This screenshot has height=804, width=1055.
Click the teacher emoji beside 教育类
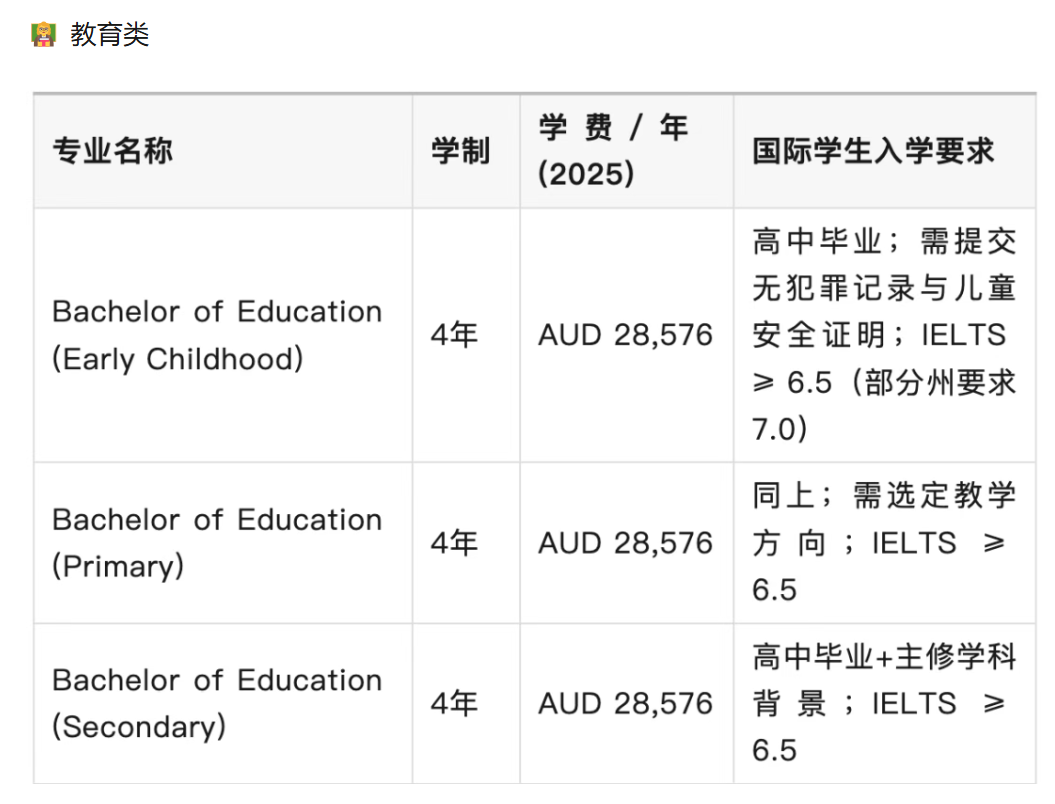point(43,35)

▬▬▬

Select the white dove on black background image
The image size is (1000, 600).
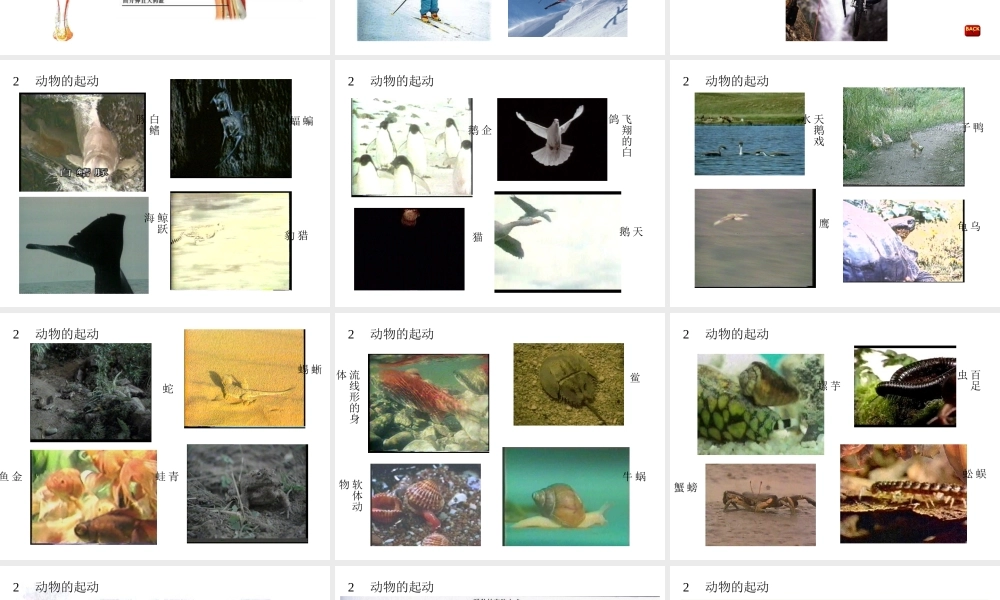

▬▬▬

### Assignment
From the data above, reproduce word for word the lines running from the line with "Select the white" to the line with "The image size is (1000, 600).", ends included.

### Your solution
Select the white dove on black background image
The image size is (1000, 600).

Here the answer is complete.